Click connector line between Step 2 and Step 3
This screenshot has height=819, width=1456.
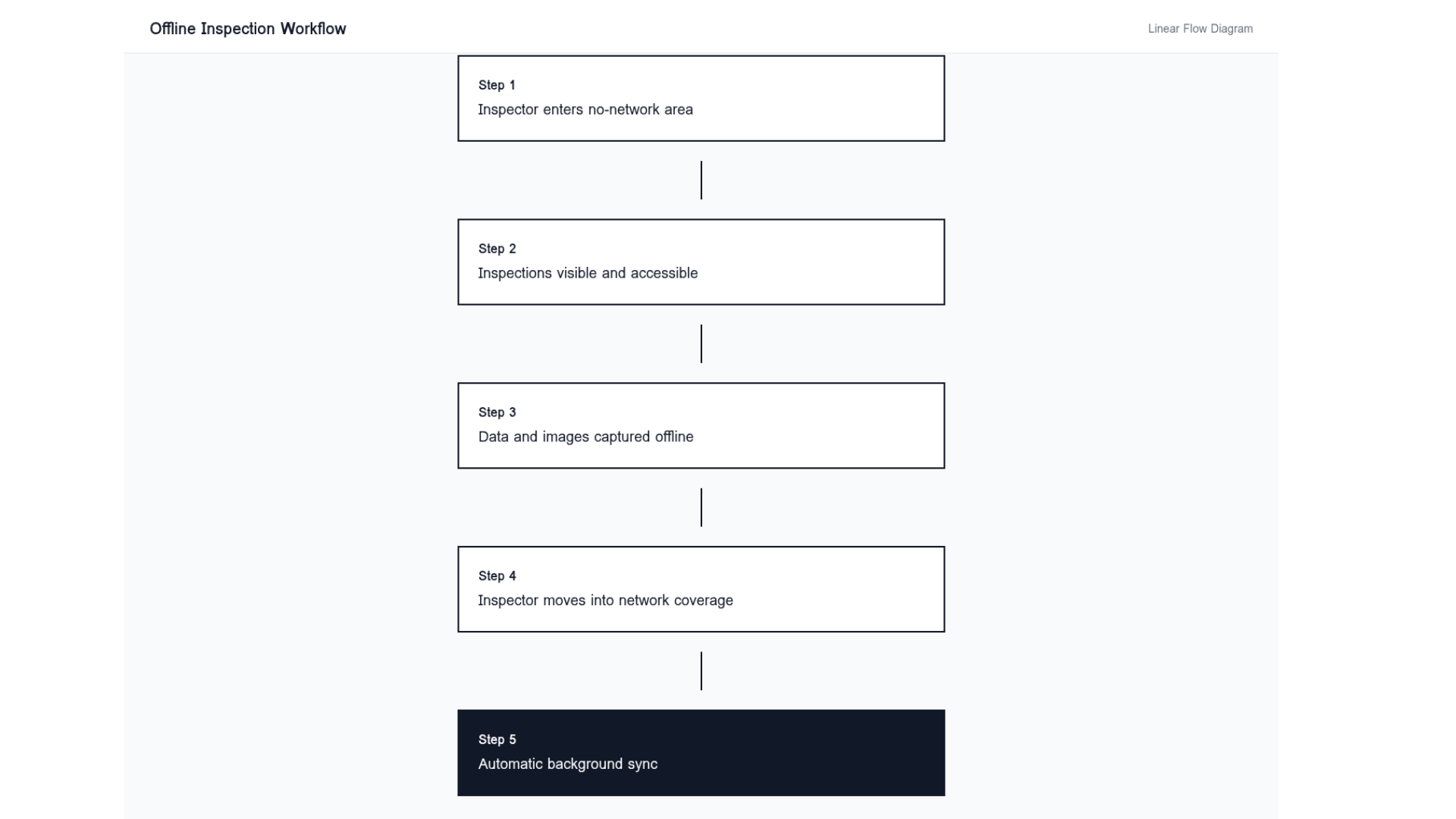tap(701, 344)
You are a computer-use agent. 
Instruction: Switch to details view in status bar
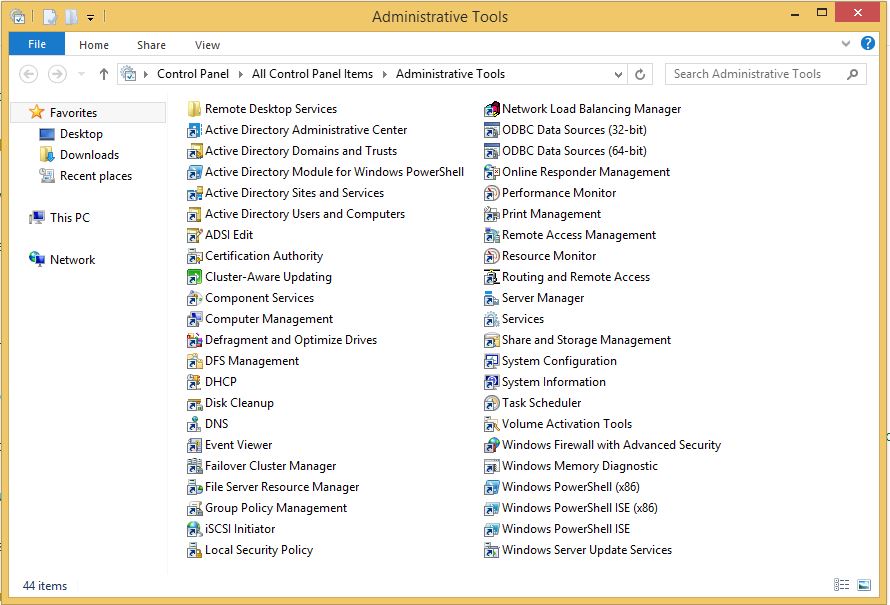tap(841, 585)
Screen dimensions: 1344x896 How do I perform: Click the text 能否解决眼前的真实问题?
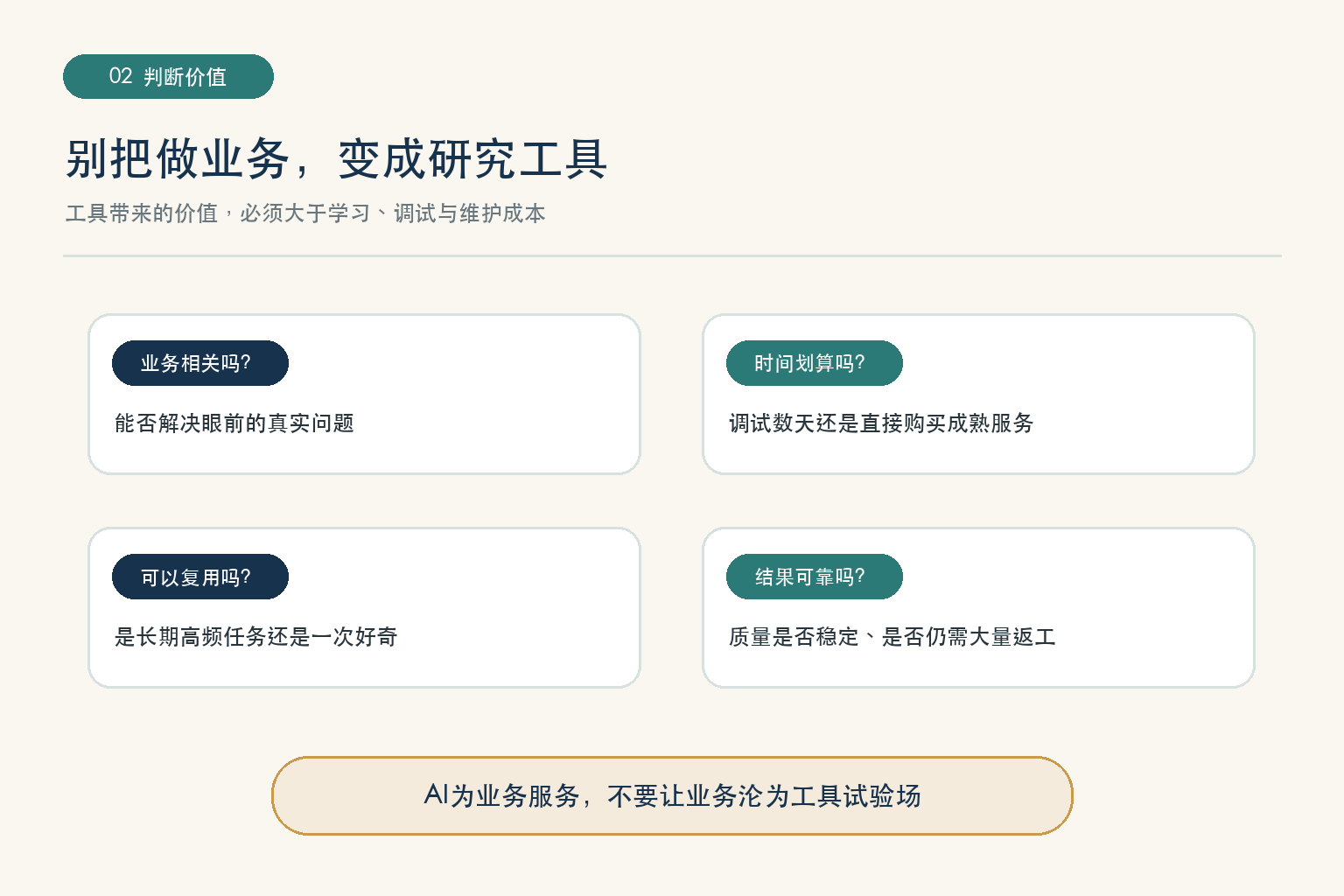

•••

**WHAT YOU HAVE TO DO**
The records above should be repeated exactly, with no pictures in the copy.

**OUTPUT FOR THIS TASK**
Click connector line between Step 2 and Step 3
This screenshot has height=819, width=1456.
tap(701, 344)
You are a computer-use agent. 
Instruction: Switch to details view in status bar
tap(841, 585)
Screen dimensions: 1344x896 How do I perform: Click the text 能否解决眼前的真实问题?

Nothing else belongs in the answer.